Ouf, sur la scène musicale… Eh bien, ça ne va pas aider. Ce sera extrêmement peu utile. C’est particulièrement mauvais pour moi parce que je vis en Irlande et que tout mon groupe et mes affaires sont à Londres. Donc, je prie littéralement chaque jour que quelque chose se passe et que cela ne se produise pas. Mais ça me tient également à cœur pour tous les habitants du Royaume-Uni, je me dis: « Ne faites pas ça ! Vous êtes tous fous ! » [rires]

Cette année marque le 30e anniversaire de l’album « Exposition » de votre premier groupe, October. Vous vous en souvenez ?

Mmm… [rires]

 

Vous avez l’intention de le ressortir ?

Eh bien, il n’est jamais vraiment sorti en premier lieu.

 

[rires] Je sais !

Et heureusement ! Non, je pense que « Fanfare For The Comic Muse » (1990) est un bon point de départ. En fait, j’ignorerais celui-là aussi. [rires] Il vaut mieux commencer par « Liberation » (1993). C’est à partir de là que je savais à peu près ce que je faisais.

On m’a parlé d’une chanson de cette époque intitulée « I Will Be There (With A Gun In My Hand) », que ce serait bien si elle était éditée ou réenregistrée  ou quelque chose du genre…

Oh non…

 

Vous ne l’aimez pas ?

Malheureusement, je m’en souviens. Ecoutez, toutes ces chansons sont importantes, d’une certaine manière, et j’en écris depuis l’âge de 13 ans. Et il y a beaucoup de chansons de mon adolescence que personne n’entendra jamais. Mais Dieu merci ! [rires] Mais, sans elles, je ne serais pas ici, car il faut bien commencer quelque part. Je suis vraiment content d’avoir commencé avec absolument personne pour m’écouter et d’avoir eu la chance de faire un bon bout de chemin avant de me tirer une balle dans le pied. Bon, j’ai quand même réussi à me tirer une balle dans le pied plusieurs fois au cours des années, mais beaucoup moins que ce que j’aurais pu.

En 2009, vous avez fait la musique du film « Wide Open Spaces ». À ce jour, la bande-son est toujours inédite…

Je l’avais oublié celui-là !

 

Composer une musique de film, c’est quelque chose que vous envisageriez de tenter à nouveau ?

Données fournies:
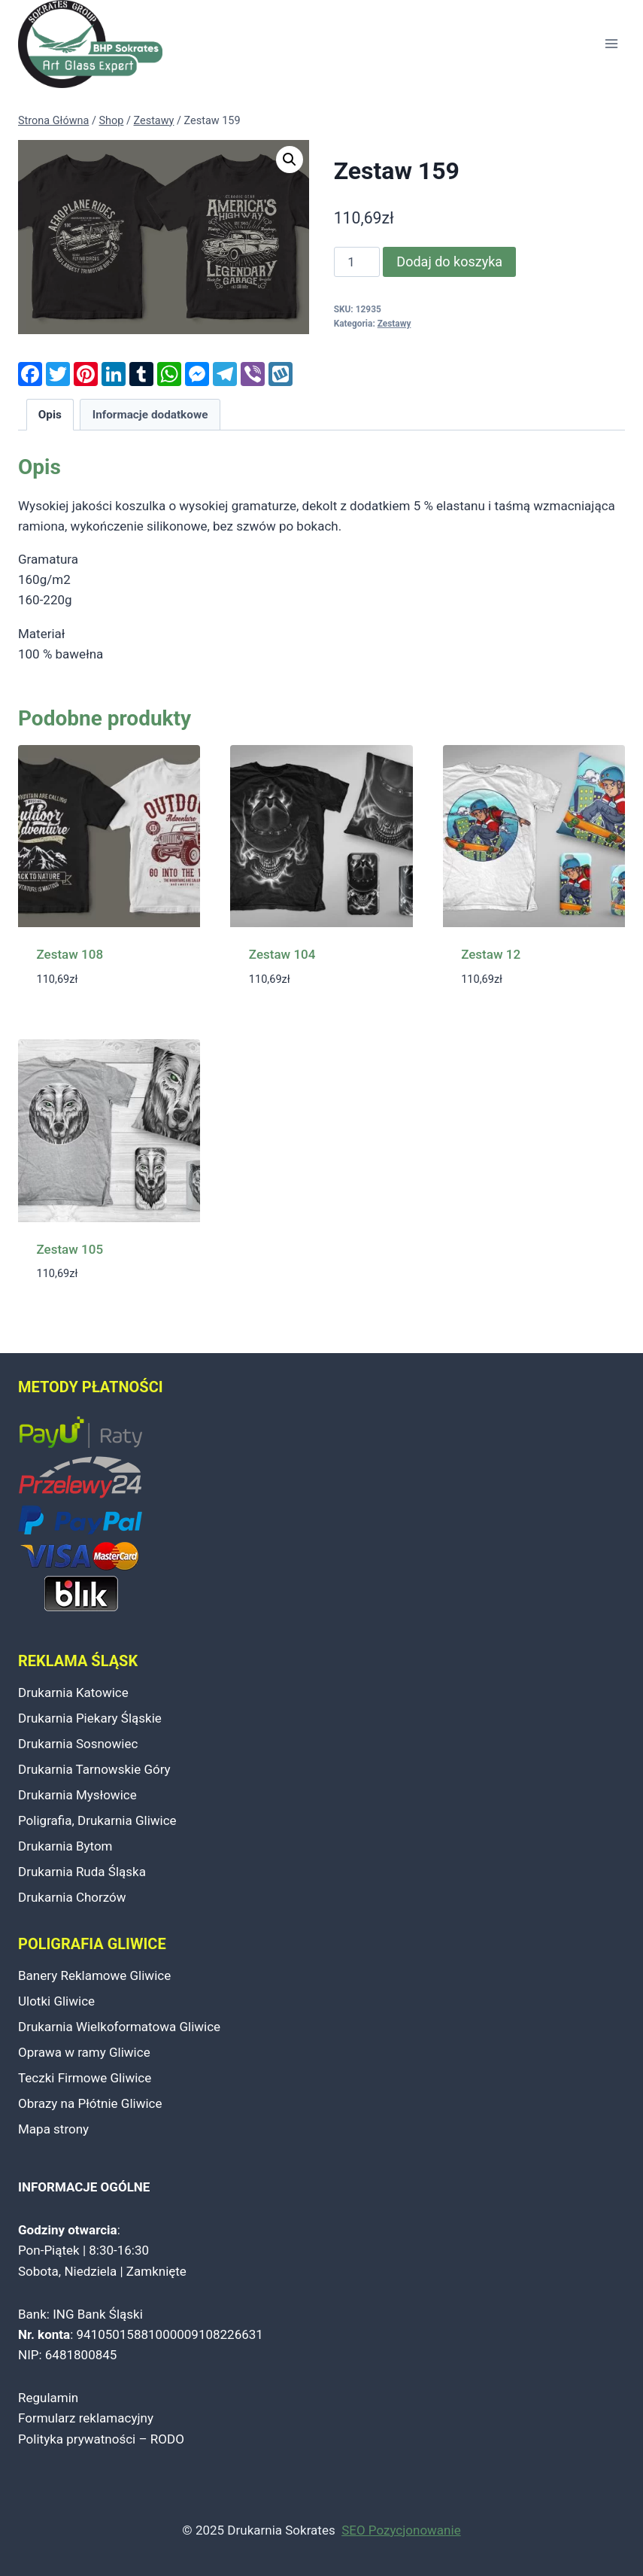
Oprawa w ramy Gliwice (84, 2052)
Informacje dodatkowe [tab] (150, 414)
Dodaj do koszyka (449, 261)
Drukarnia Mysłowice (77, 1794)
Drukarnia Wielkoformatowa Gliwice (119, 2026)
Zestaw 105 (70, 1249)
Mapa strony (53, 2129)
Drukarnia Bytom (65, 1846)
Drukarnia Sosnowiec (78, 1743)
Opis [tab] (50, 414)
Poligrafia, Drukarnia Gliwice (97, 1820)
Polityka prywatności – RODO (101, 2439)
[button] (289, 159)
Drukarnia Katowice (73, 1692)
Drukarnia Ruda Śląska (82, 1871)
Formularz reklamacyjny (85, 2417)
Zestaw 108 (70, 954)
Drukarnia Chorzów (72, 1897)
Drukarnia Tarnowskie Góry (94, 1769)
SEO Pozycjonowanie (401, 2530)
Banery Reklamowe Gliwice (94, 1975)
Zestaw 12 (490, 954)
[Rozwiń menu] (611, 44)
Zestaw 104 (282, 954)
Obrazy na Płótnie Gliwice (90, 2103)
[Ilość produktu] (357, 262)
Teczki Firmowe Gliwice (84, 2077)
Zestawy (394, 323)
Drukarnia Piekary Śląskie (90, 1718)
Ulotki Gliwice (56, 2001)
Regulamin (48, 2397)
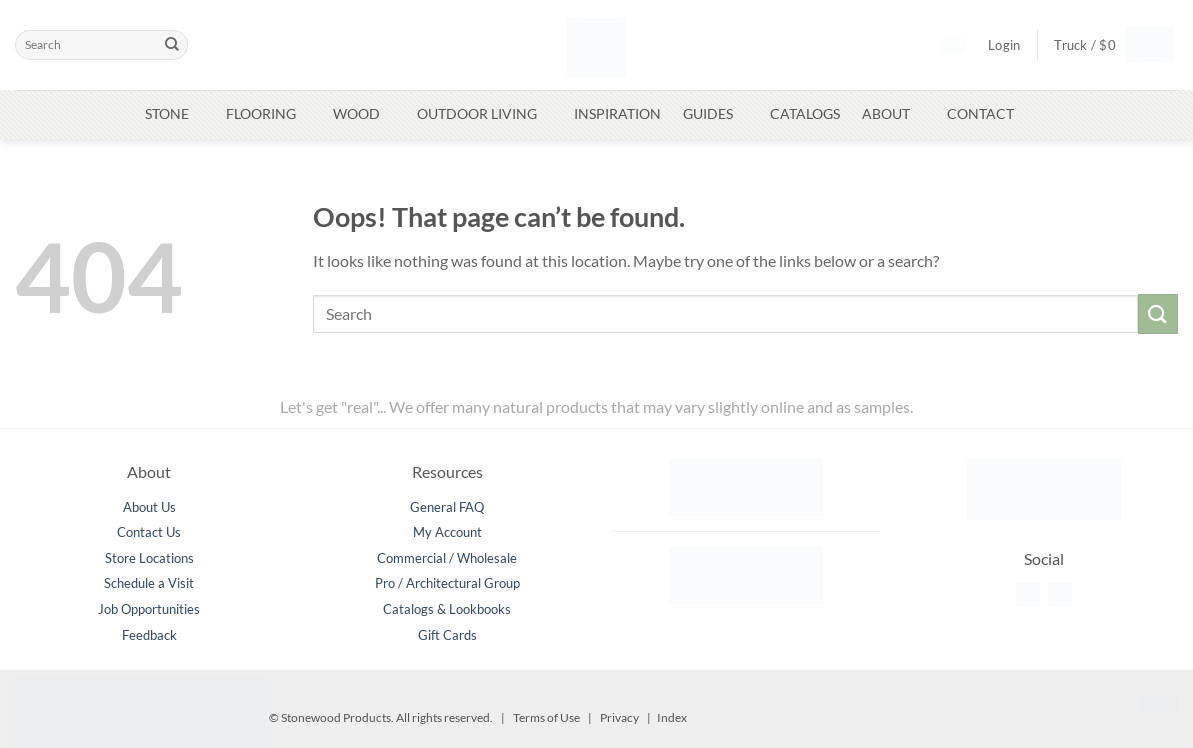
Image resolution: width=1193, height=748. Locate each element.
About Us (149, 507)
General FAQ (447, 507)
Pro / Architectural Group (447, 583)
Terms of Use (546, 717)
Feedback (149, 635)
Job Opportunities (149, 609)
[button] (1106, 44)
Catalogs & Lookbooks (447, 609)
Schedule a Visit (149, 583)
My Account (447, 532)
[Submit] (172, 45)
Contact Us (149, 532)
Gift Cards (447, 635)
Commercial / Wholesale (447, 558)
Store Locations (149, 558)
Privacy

Les consignes:
(a) Peux-tu mettre sous forme de tableau Markdown les lignes des données fournies, de celle qui contient « [Submit] (172, 45) » jusqu'à la dernière incluse, sans les lignes vides ? Utilise une colonne « N° » pour le numéro d'ordre et une colonne « Contenu » pour la ligne.
(b) Peux-tu poursuivre l'entretien avec le musicien à partir de la fin de l'extrait ?

Réponses par consigne:
(a)
| N° | Contenu |
|---|---|
| 1 | [Submit] (172, 45) |
| 2 | Contact Us (149, 532) |
| 3 | Gift Cards (447, 635) |
| 4 | Commercial / Wholesale (447, 558) |
| 5 | Store Locations (149, 558) |
| 6 | Privacy |

(b)
Oui, je n’ai pas vraiment eu l’occasion de diriger ça, c’était littéralement juste moi dans un studio en train d’écrire de la musique. J’aimerais faire une sorte de partition d’orchestre pour un film mais l’occasion ne s’est encore jamais présentée. Il y a eu des cas où cela s’est presque produit. Je n’ai vraiment pas eu de chance, en réalité, car les films auxquels je suis rattaché finissent par manquer d’argent et ne sont jamais réalisés. [ricanements] C’est à peu près ce qui se passe.

Parce que vous avez cette chanson, « Our Mutual Friend », qui est très orchestrale et on sent que vous pourriez vraiment faire un super boulot.

Mais… je sais que je ferais un super boulot !

 

[rires]

Le seul problème est que je me demande si ce ne serait pas vraiment irritant parce qu’on doit faire exactement ce que veut le réalisateur. Il n’y a pas beaucoup de place pour l’indépendance créative dans les musiques de films, alors je pourrais finir par dire: « En fait, je déteste ça ! Au revoir ! » [rires]

Toute la musique que vous avez créée n’est pas nécessairement complexe mais elle utilise des accords et des signatures de temps assez recherchés, etc. Comment se fait-il que vous n’ayez jamais publié d’autres recueils de partitions ? Il y en a eu pour votre best of « The Secret History », mais cela remonte à 1999.

Oui, eh bien, je ne sais pas s’ils vendent énormément mais tout ce que je sais, c’est que, s’il vous plaît, évitez le genre de choses qu’on trouve sur Internet.

Vous voulez dire les transcriptions personnelles ?

Oui, exactement. Oh mon Dieu, ils sont si loin du compte !

 

Justement, ce serait bien que vous puissiez les corriger.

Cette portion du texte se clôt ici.